Lean methodology is being adopted more and more in Construction Management – the principles emphasise a perfect balance of maximising value for the customer whilst reducing waste. In essence, this means you get the project done in the least amount of time, using your resources to best effect all while delivering value to the customer. However, many firms fail to fully adopt the benefits of lean methodology, mainly due to tendencies to stick to old ways and resist change!
The key to achieving lean methodology is first to understand the principles to this effective discipline:
- Defining value (from the customer’s point of view)
Defining what the customer actually wants goes beyond the plans and specifications of what the customer wants you to build. Determining real value includes gaining an understanding of what the customer values and the reasons for this
Understand what the customer wants during the planning phase and include all stakeholders – ask yourself, what does the customer care about? What are the value outputs that deliver this at each stage of the process?

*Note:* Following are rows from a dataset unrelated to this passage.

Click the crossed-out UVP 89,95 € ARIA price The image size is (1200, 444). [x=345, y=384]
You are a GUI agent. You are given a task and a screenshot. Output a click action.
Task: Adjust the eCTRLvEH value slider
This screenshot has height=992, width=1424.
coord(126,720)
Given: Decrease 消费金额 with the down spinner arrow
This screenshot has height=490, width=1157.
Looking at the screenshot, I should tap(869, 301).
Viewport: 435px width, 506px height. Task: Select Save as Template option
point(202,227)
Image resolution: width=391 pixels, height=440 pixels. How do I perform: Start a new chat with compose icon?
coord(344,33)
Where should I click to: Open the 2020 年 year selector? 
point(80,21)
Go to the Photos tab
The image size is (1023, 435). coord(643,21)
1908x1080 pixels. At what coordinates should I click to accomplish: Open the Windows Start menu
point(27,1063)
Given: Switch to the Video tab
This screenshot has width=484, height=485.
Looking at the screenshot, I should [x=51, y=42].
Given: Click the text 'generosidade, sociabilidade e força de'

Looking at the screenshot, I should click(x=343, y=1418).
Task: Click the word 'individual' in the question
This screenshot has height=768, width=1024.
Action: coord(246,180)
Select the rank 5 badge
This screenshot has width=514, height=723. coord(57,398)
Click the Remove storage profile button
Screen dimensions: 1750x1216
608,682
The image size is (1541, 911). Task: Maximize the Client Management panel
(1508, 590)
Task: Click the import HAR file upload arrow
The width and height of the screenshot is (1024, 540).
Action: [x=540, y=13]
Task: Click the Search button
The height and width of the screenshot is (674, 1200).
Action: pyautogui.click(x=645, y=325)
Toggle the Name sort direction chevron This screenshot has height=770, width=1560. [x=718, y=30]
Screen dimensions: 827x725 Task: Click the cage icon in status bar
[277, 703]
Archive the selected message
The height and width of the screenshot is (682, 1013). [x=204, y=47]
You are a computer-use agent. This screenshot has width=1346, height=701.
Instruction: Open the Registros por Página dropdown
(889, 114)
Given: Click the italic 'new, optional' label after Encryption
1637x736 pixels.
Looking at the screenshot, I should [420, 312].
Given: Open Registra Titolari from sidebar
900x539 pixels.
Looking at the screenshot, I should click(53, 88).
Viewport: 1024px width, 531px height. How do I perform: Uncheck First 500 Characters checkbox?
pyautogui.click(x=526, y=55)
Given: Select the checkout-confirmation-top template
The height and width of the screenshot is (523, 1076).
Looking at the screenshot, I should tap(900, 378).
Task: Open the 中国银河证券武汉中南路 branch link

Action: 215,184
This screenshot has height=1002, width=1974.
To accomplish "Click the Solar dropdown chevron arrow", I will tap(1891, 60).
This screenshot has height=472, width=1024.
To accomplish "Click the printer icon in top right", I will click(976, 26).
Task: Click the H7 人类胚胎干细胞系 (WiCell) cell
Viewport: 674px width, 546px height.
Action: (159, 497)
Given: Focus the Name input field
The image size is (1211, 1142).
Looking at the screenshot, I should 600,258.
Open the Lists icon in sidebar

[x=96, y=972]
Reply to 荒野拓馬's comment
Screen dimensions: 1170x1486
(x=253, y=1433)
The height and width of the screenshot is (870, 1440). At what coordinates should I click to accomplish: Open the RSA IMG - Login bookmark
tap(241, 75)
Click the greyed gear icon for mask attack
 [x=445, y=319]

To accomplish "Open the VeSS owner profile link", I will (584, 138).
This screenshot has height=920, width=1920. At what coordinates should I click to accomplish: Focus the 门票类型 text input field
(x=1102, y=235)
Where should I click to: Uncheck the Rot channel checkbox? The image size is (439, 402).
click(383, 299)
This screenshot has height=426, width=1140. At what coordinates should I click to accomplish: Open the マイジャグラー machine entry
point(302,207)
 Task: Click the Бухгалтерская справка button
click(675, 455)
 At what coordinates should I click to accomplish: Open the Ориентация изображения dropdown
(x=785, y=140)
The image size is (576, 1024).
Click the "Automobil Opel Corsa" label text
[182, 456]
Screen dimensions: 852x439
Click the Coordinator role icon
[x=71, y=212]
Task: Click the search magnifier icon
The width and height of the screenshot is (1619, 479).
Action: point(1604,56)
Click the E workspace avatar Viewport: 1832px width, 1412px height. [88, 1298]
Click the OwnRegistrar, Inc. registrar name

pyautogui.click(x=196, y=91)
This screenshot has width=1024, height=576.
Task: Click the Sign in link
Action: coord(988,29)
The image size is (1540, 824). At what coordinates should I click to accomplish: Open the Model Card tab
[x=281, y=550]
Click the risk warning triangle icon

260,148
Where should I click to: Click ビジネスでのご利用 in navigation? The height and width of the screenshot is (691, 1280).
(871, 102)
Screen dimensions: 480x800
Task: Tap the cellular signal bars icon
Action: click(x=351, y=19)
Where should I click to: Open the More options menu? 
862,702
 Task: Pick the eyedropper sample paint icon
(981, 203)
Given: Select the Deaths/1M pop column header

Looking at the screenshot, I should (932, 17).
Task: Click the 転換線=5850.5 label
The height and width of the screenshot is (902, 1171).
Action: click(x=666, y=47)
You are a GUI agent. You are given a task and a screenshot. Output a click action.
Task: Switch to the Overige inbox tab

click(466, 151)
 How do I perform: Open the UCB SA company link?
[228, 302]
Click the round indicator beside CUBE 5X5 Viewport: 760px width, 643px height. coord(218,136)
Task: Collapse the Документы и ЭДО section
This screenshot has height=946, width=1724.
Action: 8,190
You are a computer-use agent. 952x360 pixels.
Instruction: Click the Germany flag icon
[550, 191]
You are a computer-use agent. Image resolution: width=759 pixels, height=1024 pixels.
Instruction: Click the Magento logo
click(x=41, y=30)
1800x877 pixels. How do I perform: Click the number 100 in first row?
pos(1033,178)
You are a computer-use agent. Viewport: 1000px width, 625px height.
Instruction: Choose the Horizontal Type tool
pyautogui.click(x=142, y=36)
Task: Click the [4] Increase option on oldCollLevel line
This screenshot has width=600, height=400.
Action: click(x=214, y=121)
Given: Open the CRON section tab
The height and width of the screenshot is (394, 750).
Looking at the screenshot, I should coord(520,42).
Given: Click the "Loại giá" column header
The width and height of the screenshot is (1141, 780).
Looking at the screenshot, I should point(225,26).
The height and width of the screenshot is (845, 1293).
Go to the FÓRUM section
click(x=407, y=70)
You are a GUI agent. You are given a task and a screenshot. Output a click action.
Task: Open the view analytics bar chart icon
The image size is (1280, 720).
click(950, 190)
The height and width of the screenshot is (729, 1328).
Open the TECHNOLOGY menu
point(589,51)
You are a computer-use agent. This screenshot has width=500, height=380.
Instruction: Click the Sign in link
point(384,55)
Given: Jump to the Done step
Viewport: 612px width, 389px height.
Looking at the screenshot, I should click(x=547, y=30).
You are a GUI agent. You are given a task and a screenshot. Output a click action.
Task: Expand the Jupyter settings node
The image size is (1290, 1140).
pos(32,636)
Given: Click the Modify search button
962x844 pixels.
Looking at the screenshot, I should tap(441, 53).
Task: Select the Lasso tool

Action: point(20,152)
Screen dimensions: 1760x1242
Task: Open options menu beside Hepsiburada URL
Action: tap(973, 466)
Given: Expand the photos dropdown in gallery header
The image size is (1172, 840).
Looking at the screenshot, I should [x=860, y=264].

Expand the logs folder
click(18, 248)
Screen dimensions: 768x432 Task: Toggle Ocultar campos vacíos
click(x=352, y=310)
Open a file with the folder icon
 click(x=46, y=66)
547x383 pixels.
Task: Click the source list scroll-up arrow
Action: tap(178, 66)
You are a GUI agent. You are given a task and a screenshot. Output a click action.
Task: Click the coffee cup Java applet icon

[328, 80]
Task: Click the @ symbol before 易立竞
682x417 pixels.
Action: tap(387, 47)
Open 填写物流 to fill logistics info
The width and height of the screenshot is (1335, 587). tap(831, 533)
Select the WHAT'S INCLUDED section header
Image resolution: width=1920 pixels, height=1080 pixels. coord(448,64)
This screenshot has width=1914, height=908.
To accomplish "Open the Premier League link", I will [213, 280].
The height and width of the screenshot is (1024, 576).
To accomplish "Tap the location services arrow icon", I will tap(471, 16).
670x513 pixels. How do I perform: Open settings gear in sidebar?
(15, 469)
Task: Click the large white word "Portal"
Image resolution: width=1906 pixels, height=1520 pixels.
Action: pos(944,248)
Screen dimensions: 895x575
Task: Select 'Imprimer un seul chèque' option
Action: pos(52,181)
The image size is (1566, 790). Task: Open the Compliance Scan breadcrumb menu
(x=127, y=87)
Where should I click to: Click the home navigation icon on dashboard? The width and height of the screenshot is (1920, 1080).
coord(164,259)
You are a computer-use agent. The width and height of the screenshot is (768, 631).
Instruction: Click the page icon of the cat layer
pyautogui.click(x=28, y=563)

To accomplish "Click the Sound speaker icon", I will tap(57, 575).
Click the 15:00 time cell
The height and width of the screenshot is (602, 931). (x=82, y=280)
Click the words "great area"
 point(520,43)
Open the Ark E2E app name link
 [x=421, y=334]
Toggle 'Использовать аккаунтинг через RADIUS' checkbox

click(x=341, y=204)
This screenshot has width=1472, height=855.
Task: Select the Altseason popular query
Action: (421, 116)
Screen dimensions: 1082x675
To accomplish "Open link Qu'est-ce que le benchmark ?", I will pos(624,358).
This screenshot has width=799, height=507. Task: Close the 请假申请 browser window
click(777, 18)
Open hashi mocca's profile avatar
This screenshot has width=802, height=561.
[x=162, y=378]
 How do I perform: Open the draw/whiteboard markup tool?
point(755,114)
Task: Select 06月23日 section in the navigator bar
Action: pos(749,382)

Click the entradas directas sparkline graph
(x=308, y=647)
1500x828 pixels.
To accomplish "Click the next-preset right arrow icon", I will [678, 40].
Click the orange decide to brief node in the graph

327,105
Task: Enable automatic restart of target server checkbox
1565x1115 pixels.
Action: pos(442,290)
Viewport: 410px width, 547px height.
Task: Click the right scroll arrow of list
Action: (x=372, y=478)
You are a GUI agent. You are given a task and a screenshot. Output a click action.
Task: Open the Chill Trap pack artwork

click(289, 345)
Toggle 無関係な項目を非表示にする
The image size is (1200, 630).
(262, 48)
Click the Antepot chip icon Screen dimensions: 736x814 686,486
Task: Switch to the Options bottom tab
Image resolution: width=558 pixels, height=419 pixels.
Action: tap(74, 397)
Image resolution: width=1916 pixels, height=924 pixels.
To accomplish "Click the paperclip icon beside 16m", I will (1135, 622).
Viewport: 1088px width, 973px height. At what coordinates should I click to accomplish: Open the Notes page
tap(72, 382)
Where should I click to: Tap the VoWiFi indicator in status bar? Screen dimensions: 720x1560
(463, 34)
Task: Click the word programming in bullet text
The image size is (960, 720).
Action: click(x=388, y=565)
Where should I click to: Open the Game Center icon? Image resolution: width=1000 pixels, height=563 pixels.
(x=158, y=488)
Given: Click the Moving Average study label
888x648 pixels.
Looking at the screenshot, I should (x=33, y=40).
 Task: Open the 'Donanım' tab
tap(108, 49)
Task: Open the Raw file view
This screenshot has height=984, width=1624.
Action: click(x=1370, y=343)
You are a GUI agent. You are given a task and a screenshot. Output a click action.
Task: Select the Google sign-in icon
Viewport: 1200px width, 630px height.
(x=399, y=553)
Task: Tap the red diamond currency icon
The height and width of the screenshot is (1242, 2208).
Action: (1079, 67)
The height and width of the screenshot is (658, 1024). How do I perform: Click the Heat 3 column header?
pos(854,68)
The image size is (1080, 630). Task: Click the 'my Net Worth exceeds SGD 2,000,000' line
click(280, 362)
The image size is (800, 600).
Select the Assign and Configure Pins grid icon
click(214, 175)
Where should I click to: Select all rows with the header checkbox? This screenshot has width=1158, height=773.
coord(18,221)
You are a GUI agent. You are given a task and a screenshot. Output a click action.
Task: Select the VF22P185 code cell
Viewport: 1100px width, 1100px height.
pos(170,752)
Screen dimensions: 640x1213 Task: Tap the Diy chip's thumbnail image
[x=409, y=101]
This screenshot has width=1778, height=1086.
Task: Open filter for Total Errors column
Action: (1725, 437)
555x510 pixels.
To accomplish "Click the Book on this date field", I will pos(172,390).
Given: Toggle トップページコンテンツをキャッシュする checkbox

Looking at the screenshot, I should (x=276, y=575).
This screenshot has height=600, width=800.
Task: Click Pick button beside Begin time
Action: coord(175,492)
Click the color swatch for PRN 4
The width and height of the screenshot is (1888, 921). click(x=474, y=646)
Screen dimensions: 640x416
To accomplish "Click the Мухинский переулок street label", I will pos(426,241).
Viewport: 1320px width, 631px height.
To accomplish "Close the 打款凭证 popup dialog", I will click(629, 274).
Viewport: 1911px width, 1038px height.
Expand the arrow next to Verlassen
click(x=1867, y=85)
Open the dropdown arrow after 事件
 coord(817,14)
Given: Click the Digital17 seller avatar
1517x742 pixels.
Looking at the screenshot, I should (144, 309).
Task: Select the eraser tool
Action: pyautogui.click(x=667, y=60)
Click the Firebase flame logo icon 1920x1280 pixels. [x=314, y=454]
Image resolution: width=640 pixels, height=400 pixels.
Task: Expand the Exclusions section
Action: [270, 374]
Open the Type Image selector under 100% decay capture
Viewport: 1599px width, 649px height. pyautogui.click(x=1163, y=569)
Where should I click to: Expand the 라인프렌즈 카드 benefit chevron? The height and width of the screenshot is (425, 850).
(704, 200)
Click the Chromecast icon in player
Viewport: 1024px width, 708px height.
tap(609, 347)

- Defining or mapping the value stream
This is one of the essential parts of the Lean methodology – once you understand what the client values, you must establish the processes and procedures needed to support this.
- Eliminating waste at every step
Be honest, do all your defined processes and resources add value to the customer? If not, they must be removed – what is the benefit in doing them? By eliminating unnecessary processes or steps, the customer gets exactly what they want while at the same time delivery costs are reduced.
- Creating flow of work processes
Once the value stream has been mapped, the next action is to ensure each step runs smoothly with no interruptions or delays. The goal of this is to ensure the ‘flow’ is speedy, predictable and reliable. To achieve this seamlessly, everyone involved needs to continually communicate and work collaboratively.
- Pull planning and scheduling
Pull planning or scheduling is where teams work in close collaboration with each other and make sure that work is carried out based on demand. Essential to this is having a target date and staying on schedule throughout the project. Work must be released based on downstream demand, and this is best conducted by those who are actually carrying out the work. This is because they are the ones best suited to determine their capabilities and dictate the schedule. Remember, they are the ones working in coordination with subcontractors and customers.
- Pursuing perfection
Thinking lean and embedding continuous process improvement is key to achieve the last stage. But this one doesn’t come easy, an organisation must embrace learning and improving at a cultural level. Each and every employee must be on board and be striving for perfection.
The argument for Lean is strong – delivering value while discovering and eradicating inefficiencies in an organisation seems like a no-brainer. However, to achieve this takes skill and organisation-wide adoption – are you ready to take on the challenge and realise the benefits?